▶ TEXT SEGMENT
# # # # #

I was hoping that SW_PROTECTED_VM will be the VM type that something
like Firecracker could use, e.g. an interface to guest_memfd specifically
_without_ pKVM, as Fuad was saying.

> Thanks,
> Quentin

Best, 
Patrick
Quentin Perret Feb. 11, 2025, 5:09 p.m. UTC | #5
Hi Patrick,

On Tuesday 11 Feb 2025 at 16:32:31 (+0000), Patrick Roy wrote:
> I was hoping that SW_PROTECTED_VM will be the VM type that something
> like Firecracker could use, e.g. an interface to guest_memfd specifically
> _without_ pKVM, as Fuad was saying.

I had, probably incorrectly, assumed that we'd eventually want to allow
gmem for all VMs, including traditional KVM VMs that don't have anything
special. Perhaps the gmem support could be exposed via a KVM_CAP in this
case?

Anyway, no objection to the proposed approach in this patch assuming we
will eventually have HW_PROTECTED_VM for pKVM VMs, and that _that_ can be
bit 31 :).

Thanks,
Quentin
Quentin Perret Feb. 14, 2025, 11:13 a.m. UTC | #6
On Tuesday 11 Feb 2025 at 17:09:20 (+0000), Quentin Perret wrote:
> Hi Patrick,
> 
> On Tuesday 11 Feb 2025 at 16:32:31 (+0000), Patrick Roy wrote:
> > I was hoping that SW_PROTECTED_VM will be the VM type that something
> > like Firecracker could use, e.g. an interface to guest_memfd specifically
> > _without_ pKVM, as Fuad was saying.
> 
> I had, probably incorrectly, assumed that we'd eventually want to allow
> gmem for all VMs, including traditional KVM VMs that don't have anything
> special. Perhaps the gmem support could be exposed via a KVM_CAP in this
> case?
> 
> Anyway, no objection to the proposed approach in this patch assuming we
> will eventually have HW_PROTECTED_VM for pKVM VMs, and that _that_ can be
> bit 31 :).

# # # # #

▶ AIM OF THE EXERCISE
In the thread above, through what mechanism does Quentin suggest gmem support could be exposed?

▶ SOURCE EXCERPT
# # # # #

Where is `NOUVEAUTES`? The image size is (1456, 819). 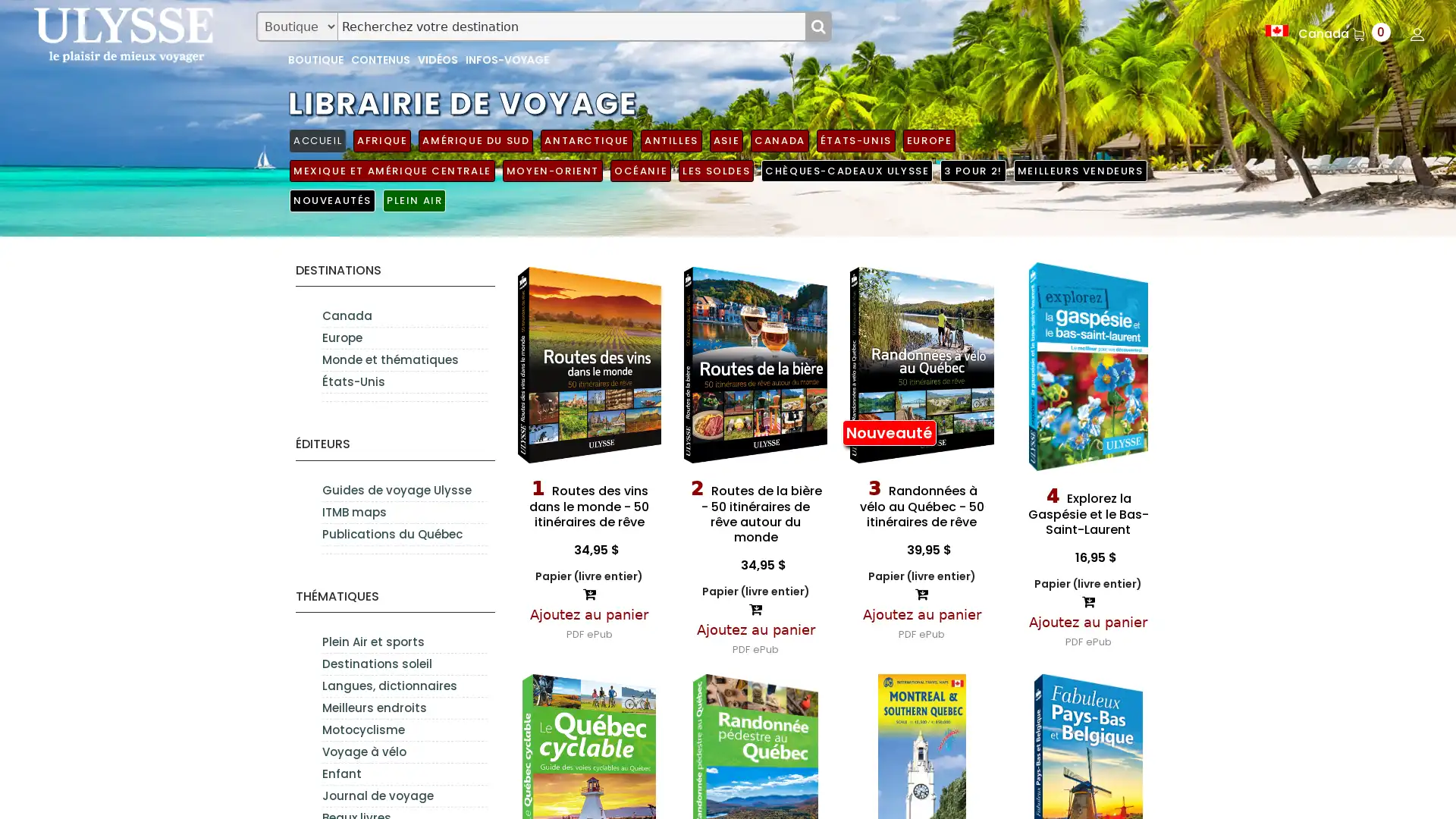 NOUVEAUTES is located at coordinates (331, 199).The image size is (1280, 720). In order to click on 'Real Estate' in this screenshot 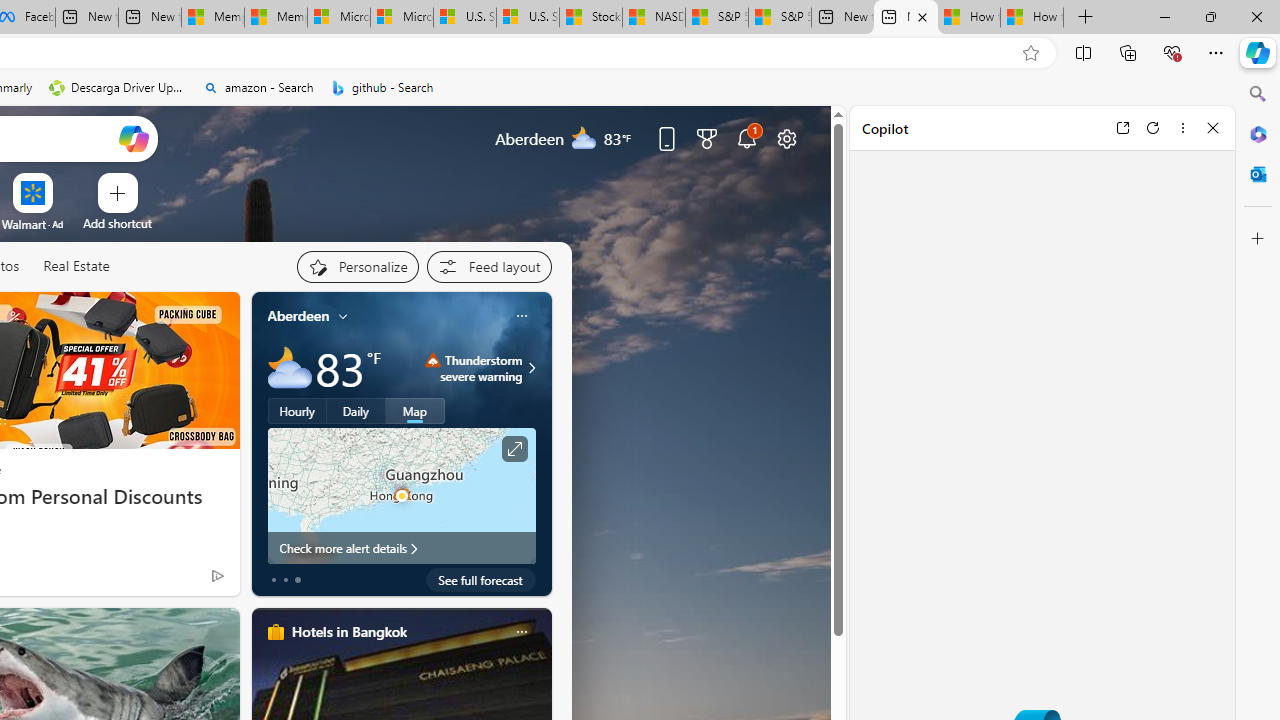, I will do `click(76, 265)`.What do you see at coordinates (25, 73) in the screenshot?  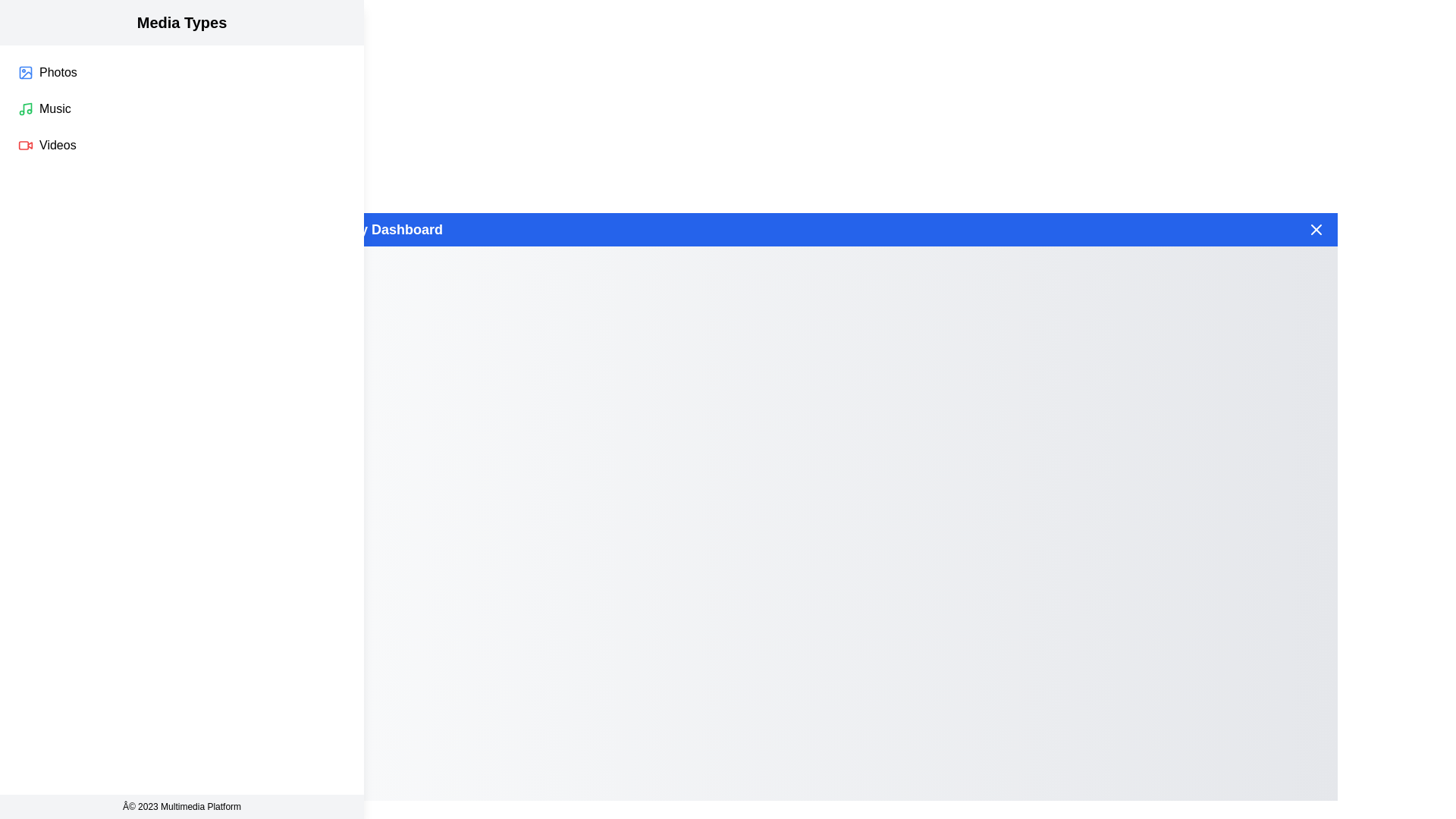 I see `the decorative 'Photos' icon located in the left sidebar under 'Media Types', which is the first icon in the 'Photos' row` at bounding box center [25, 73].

# # # # #

▶ RESULT OF THIS TASK
A KVM_CAP.